### Work instruction:
Below are records; say how many of their lines include the word "participant", giving nothing but the number.
-- Opening Marker --
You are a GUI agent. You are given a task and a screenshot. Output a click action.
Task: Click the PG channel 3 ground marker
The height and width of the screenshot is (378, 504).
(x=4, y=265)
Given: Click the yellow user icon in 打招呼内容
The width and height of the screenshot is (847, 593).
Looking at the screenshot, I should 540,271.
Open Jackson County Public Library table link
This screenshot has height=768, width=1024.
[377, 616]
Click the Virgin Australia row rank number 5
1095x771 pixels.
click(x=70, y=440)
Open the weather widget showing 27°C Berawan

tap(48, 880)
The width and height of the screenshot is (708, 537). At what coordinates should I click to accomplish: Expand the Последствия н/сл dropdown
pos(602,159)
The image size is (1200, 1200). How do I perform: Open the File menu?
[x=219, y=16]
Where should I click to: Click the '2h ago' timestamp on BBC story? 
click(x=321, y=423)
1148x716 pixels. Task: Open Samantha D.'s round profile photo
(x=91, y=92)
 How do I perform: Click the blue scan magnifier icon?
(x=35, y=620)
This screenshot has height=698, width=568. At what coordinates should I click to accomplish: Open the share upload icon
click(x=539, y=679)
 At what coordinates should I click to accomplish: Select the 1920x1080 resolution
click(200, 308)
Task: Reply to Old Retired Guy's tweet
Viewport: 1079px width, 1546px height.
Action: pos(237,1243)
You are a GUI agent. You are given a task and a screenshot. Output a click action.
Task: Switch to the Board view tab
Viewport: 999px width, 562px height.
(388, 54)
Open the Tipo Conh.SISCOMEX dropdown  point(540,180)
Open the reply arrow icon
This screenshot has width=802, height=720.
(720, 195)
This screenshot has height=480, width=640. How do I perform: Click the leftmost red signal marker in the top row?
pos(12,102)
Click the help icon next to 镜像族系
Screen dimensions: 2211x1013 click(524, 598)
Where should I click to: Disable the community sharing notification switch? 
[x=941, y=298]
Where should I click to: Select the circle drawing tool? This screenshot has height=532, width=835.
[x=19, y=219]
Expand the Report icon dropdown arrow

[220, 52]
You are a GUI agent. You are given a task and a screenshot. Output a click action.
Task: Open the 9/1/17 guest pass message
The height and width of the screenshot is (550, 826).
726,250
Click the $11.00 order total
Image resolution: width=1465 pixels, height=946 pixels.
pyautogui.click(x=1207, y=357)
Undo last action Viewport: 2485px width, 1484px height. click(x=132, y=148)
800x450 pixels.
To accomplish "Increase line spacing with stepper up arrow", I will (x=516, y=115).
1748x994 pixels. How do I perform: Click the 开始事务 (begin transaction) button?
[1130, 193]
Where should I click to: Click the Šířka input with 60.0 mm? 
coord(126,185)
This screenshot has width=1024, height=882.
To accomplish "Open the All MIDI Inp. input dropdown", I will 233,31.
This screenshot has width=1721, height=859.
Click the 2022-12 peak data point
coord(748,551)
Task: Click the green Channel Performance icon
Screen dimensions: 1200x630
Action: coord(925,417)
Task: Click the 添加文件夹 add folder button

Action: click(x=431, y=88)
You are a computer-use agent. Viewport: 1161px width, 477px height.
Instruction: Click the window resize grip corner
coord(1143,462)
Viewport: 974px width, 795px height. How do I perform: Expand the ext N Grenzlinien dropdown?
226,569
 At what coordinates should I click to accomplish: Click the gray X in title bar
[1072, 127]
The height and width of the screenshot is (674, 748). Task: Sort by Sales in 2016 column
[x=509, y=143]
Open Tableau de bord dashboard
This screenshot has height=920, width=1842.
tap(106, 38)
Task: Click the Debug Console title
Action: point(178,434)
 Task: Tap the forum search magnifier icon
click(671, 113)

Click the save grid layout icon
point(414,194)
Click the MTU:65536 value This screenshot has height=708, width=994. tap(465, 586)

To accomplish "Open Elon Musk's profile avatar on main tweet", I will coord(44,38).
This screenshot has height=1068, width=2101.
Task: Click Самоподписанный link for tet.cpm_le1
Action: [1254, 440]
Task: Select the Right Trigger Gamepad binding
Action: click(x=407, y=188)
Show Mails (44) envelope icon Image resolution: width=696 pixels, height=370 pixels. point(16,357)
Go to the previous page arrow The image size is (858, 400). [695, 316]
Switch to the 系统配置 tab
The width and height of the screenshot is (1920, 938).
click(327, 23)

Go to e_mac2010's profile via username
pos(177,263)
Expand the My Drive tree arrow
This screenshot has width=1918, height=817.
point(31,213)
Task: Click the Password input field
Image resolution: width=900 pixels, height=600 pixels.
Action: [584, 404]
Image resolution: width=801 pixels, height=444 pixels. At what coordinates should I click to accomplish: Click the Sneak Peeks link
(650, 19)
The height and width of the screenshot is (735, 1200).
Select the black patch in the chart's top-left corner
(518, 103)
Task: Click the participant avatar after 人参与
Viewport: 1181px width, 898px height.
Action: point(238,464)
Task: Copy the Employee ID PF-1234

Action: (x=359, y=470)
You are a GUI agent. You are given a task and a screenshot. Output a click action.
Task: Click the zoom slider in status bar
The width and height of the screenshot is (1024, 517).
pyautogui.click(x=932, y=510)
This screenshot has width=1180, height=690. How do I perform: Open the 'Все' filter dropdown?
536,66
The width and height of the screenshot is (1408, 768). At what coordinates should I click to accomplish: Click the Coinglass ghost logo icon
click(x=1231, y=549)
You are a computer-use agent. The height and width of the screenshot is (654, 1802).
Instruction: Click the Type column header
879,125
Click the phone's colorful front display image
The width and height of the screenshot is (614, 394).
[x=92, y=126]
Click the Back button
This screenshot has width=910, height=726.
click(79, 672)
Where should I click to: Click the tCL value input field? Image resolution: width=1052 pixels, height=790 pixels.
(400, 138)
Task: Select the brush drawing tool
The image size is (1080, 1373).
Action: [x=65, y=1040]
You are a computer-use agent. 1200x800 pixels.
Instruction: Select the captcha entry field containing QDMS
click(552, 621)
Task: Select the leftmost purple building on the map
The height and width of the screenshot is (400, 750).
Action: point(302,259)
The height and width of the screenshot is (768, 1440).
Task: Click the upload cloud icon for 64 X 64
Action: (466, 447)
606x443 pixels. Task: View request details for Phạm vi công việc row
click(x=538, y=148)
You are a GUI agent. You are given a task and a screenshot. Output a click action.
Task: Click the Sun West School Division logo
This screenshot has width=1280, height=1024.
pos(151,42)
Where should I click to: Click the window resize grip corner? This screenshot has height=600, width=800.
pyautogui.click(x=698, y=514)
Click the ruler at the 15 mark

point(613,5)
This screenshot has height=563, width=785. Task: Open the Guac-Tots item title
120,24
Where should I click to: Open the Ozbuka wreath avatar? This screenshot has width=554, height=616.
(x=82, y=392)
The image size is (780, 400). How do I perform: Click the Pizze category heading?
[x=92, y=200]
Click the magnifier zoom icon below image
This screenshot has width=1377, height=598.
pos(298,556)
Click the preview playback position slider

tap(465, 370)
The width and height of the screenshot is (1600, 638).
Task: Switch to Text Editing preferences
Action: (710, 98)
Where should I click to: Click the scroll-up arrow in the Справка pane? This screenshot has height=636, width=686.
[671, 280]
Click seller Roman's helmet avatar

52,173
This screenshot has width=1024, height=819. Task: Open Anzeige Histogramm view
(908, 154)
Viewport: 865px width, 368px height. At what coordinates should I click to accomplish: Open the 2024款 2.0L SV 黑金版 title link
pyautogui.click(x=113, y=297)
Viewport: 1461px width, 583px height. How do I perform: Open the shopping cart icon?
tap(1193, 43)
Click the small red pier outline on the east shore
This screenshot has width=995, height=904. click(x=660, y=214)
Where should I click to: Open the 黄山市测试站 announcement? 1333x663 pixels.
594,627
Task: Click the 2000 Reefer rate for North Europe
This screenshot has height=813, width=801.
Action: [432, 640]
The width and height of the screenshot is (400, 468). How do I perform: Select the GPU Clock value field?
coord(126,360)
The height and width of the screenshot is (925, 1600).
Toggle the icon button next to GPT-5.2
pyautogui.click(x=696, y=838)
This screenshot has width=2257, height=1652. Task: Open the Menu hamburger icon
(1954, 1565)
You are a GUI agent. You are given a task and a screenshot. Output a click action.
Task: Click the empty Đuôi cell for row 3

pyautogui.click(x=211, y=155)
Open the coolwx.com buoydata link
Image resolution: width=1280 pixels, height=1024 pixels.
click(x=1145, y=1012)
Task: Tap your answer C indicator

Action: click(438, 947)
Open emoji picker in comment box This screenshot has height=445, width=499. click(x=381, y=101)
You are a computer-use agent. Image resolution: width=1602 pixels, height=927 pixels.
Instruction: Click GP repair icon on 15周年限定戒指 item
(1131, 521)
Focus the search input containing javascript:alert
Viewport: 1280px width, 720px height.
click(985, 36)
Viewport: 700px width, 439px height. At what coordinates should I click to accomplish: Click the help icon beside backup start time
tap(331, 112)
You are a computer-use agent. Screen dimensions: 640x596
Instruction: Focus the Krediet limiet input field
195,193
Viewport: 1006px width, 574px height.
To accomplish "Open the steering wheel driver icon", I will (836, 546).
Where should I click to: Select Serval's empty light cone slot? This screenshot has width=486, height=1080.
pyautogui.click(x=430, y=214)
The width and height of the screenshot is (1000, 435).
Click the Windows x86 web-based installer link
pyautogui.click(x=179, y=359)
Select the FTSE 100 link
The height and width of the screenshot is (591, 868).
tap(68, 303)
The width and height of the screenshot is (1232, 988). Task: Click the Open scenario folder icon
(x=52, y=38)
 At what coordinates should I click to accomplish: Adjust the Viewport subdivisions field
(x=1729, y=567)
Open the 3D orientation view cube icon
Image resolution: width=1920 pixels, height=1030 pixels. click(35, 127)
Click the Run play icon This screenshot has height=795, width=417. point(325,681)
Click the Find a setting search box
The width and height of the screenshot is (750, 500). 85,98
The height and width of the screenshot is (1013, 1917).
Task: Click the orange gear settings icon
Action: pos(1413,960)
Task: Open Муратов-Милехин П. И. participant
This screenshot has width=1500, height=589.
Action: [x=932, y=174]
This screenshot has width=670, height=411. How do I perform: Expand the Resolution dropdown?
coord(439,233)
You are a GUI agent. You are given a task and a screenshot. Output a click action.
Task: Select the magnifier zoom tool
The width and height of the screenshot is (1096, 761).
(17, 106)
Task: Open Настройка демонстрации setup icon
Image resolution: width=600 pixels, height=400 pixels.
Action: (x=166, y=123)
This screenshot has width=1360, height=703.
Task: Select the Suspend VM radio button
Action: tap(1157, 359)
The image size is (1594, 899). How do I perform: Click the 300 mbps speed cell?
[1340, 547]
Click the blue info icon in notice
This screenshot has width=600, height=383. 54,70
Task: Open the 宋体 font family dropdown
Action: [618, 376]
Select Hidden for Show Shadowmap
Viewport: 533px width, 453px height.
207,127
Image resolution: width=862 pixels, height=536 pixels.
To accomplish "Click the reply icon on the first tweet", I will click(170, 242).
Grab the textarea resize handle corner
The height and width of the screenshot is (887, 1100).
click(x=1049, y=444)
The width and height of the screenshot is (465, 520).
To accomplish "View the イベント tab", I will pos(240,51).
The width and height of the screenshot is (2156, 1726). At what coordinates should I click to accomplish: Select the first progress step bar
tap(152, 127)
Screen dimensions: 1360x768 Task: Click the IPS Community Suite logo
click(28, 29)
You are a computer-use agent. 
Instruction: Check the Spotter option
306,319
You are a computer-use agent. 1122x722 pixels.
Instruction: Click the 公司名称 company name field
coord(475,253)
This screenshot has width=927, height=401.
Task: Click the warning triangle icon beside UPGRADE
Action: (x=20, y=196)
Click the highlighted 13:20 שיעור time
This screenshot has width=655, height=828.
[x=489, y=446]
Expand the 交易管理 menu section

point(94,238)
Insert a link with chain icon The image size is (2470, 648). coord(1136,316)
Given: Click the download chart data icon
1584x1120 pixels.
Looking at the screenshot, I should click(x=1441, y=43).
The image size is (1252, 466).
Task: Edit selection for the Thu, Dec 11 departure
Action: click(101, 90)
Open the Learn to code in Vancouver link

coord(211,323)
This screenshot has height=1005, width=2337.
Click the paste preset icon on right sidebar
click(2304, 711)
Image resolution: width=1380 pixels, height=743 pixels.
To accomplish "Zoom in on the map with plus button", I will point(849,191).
-- Closing Marker --
### Expected answer:
2